Allow me to explain the question…
In 2012, my partner and I were asked by an ultrasound technician if we would ‘like to know the gender of the [future] baby.’ I told her, that she surely means ‘sex.’ (Gender is the social construction of categorical differences, not a biological category). She replied, that they no longer use this word. Instead, they call it ‘born gender’ or ‘gender the baby is born with,’ and I later saw this category in many other NHS documents. The story repeated itself almost accurately in 2016, when we went for another scan for a second baby, and the technician got annoyed when I suggested that a gender cannot be foretold with an ultrasound scan, or, indeed, in any other way. Smart-ass…
In subsequent years, when I taught undergraduates what is gender, (and then theories and case studies), I often started by ‘testing’ their existing knowledge, to see what is their (or the common) understanding of the term, by asking the class, What is gender. The answers were always one of two. Either they would say that sex is the gender your born with, or that gender is the sex you choose. These are, of course, somewhat in the right direction, but mostly wrong, twice. You are not born with a gender, and it is a behavioural, performative social (not chosen) category, and, like sex, it is an epistemological construction.
Gender was coined by social scientists (thanks, Batler!) exactly to detach the traits that are socially associated with genders (masculine, feminine, other) from body predispositions. This allows to understand as well as challenge so much of our hitherto-thought-of-as-natural behaviours, and change them too.
In this brief note, I would like to ponder the lingual epistemological meaning of the popular etymology unfolding in front of our eyes and ears in the above examples. About the way gender and sex are gravitating towards each other in popular un/wisdom, as refusing to obey the post linguistic-turn belief that a new language can construct a reality and modifies norms. In popular use, gender seems like something you’re born with/into, (and therefore it is called in the NHS born gender), and you, the individual, have the power to willingly change it. Both notions are problematic, and are contrary to the social theory that invented them: the former erases the difference gender created from sex, and the latter, removes society and makes gender ‘a choice’ of the individual/subject, not a discursive thing.

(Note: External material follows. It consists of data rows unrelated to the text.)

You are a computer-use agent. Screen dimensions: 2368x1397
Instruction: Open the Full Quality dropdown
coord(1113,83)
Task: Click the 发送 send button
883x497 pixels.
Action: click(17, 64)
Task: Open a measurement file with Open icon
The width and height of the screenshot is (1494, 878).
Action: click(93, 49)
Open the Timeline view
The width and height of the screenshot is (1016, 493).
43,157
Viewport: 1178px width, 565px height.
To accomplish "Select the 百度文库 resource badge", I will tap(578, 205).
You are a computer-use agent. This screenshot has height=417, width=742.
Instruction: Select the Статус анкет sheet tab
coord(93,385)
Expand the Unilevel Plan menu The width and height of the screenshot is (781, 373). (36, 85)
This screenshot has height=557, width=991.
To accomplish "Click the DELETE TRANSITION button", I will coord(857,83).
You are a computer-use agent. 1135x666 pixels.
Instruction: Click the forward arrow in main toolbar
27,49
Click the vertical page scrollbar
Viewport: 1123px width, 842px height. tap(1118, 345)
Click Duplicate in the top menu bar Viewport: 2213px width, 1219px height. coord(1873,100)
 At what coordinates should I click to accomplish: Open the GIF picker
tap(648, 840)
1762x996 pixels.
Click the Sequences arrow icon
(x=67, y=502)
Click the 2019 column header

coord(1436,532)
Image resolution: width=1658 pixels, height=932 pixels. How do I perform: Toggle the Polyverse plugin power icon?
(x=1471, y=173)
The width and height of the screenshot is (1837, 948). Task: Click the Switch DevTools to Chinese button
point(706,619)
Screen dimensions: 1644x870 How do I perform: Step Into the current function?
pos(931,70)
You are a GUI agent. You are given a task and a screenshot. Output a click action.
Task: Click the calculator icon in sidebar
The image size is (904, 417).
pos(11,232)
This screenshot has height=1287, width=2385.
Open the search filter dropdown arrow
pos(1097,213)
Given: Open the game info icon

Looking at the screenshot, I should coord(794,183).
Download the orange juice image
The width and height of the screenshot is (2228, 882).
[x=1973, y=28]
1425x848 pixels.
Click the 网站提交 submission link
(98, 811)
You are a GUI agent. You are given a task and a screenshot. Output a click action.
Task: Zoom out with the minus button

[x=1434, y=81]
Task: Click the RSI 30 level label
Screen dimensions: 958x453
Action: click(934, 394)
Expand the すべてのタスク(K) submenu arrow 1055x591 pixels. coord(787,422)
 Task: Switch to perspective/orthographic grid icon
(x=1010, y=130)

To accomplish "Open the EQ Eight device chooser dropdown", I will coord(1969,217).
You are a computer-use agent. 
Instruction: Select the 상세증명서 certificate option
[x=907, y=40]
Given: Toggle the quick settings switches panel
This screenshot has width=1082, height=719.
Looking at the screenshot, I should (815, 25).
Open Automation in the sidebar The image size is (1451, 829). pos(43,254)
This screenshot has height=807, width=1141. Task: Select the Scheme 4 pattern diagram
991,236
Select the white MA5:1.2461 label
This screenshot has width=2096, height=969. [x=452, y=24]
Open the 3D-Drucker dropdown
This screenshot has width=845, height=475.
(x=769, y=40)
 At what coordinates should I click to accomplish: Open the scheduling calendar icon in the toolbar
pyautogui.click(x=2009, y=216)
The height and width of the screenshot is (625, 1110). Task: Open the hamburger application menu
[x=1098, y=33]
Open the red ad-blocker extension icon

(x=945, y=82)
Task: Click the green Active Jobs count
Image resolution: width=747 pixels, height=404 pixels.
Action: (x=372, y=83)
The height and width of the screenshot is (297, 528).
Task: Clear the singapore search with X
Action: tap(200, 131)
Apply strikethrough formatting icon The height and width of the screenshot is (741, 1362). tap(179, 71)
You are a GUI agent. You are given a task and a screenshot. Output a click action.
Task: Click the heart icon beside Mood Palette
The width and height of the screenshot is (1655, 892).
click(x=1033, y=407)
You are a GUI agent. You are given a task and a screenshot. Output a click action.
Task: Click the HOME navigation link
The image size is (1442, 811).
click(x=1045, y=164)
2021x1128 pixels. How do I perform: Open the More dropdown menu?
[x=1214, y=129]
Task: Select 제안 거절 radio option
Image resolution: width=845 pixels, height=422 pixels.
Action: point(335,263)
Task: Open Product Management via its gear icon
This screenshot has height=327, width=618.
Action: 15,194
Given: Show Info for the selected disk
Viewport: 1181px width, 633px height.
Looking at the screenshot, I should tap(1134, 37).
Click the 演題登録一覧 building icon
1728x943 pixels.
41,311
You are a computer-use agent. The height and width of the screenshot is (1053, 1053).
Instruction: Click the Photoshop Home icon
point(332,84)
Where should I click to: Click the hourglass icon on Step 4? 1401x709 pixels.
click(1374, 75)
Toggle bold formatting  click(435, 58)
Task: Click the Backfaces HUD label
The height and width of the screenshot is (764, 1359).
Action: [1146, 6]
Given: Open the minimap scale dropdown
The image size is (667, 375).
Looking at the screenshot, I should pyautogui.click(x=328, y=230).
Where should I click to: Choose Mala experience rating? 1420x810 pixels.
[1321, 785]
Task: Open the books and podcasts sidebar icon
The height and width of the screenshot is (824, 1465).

Likewise when gender is said to be a chosen sex (which, erm, it is to an extent in transsexualism, not transgenderism perhaps, and either way is less relevant for explaining gender, and probably not what they mean when they say it).
The point is, from a social-linguistic perspective, not to correct the entire society and force our ‘better’ understanding of a reality, but to ask about the direction language is heading. Put simply, I wonder what the fluctuations in these terms mean. (1-) About the roles popular etymology plays in shaping the terms, outside the social sciences. And (2-) as an example for the way language does not necessarily modify norms, but norms also have their way of pleading existing terms to fill lexical gaps.